Rural Route And Highway Contract
Rural delivery often uses route identifiers and box numbers. Keep the route info and box number together. If the recipient gives both a physical address and a route address, ask which one their carrier uses for delivery.
Military Mail
Military addresses use an APO, FPO, or DPO “city” line plus a region code like AE, AA, or AP and a ZIP. Keep the unit and box line exactly as given. Don’t add a country name on the last line.
Care Of
When mail is delivered to a host, place “c/o Host Name” on the line above the street line. Keep the recipient name on Line 1 so the host knows who the piece is for.

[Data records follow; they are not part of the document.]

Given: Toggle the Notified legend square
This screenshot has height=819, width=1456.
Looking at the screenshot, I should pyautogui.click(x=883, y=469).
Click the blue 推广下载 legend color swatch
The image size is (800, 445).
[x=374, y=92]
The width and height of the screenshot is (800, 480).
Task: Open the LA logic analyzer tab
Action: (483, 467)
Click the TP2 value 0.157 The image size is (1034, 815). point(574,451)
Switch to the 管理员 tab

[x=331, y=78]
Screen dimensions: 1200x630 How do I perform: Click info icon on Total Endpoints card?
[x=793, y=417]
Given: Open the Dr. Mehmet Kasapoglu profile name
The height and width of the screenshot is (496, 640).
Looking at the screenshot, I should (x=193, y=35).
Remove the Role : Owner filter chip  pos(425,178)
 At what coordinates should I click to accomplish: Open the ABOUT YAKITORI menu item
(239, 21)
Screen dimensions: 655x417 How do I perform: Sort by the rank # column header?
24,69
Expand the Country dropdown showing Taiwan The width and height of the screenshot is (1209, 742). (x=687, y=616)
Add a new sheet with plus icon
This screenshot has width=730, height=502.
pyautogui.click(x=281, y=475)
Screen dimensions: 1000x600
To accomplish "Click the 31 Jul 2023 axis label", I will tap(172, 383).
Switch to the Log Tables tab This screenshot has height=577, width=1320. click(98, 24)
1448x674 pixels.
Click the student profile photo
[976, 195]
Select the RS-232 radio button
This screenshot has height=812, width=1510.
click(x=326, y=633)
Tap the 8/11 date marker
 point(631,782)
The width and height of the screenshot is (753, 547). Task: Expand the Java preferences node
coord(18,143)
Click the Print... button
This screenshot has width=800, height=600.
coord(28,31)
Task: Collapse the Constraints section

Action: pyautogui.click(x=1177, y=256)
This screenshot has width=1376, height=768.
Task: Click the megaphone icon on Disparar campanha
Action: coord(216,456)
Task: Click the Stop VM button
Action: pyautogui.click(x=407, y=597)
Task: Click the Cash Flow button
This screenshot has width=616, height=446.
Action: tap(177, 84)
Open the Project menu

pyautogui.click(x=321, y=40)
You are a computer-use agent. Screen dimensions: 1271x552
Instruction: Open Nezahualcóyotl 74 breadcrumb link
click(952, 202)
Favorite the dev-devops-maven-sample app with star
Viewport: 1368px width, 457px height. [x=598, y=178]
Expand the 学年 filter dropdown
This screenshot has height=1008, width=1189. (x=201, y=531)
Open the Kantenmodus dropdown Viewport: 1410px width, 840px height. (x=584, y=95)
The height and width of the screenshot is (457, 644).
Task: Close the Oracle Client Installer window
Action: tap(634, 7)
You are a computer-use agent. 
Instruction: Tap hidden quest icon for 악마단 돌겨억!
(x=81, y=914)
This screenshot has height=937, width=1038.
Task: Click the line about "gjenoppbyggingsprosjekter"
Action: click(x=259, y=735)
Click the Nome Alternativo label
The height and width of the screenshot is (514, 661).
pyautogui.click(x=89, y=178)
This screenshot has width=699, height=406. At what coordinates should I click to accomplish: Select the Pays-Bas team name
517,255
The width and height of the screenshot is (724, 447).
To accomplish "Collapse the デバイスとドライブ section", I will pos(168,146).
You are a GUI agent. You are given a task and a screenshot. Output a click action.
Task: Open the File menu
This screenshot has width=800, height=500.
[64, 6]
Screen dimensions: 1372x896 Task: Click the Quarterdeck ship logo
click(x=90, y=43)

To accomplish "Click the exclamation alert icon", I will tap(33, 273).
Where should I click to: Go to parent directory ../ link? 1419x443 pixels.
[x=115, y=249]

Typing An Address In Online Forms
Most checkout forms split the street into “Address 1” and “Address 2.” Put the street number and street name in Address 1. Put Apt, Unit, or Ste in Address 2. Put delivery notes in a notes box, not in the address fields.
When A Form Has Too Many Boxes
Some forms add fields for building name, entrance, district, or landmark. Fill what the carrier needs to find the door. Put gate codes, buzzer codes, and “leave with neighbor” notes in the delivery notes area.
When A Form Has Too Few Boxes
If there’s only one address line, keep street and unit together, then trim extra words. “123 Pine St Apt 4B” reads clean. Avoid squeezing the unit into the name field, since that can confuse label printing and pickup scans.
If a form gives only one address line, keep street and unit on the same line and shorten other words before you invent odd abbreviations. A clean, standard “Apt 4B” beats a clever short form.
Address Line Patterns By Country And Region
When you mail across borders, use the destination’s line order, then add the country name as the last line in capital letters. Many countries place the postal code before the city, so don’t assume your home format will work everywhere.
| Destination | Where The Postal Code Goes | City Line Pattern |
|---|---|---|
| United States | After region | City ST 12345 |
| Canada | After province | City AB A1A 1A1 |
| United Kingdom | Last line | POST TOWN then postcode |
| Australia | After state | City STATE 1234 |
| Germany | Before city | 12345 City |
| France | Before city | 12345 CITY |
| Japan | Before prefecture | Postal code, prefecture, city |
| Brazil | Near the end | City ST then CEP |
International Mail Checklist
Cross border mail works best when the recipient can read it as is. Write the street and locality the way the recipient writes it. Keep the address block free of phone numbers and email unless the carrier label asks for them.
For UK destinations, follow the post town and postcode layout the recipient gives you.
Write the destination country name on the last line, alone. Use a full country name, not a two letter code, and don’t write a continent name.
Keep the destination city and postal code in the destination’s usual order, even if it looks backward to you. If the recipient gives a local script version, you can add it above the Latin letter version, as long as the Latin letter block is still complete.
Copy And Paste Checklist
Once you know how to properly write an address, a final scan takes less than a minute. Use this list right before drop off or label purchase.
- Recipient name matches the mailbox or business sign.
- Street line includes number, street name, and street type.
- Unit line is present when the destination has units.
- City line uses the correct city spelling and region code.
- Postal code matches the city and sits on the city line.
- Country line is present only for cross border mail.
- Return address is in the top left and not under postage.
- Address block has clear margins and no tape glare.
Sample Layout You Can Copy
Sender (top left):
Sam Lee 45 Oak Rd Apt 7C Springfield IL 62704
Recipient (center):
Jordan Patel 1280 W Lake St Ste 210 Chicago IL 60607
Final Pass Before You Mail It
Read the address block once from bottom to top. If every line is clear at a glance, you’re set. If something feels cramped or ambiguous, rewrite it with fewer words per line or print a label. That quick redo can save a reroute, a return, and a lot of tracking refreshes. Snap a photo of the label before shipping, then keep it. Saves time later.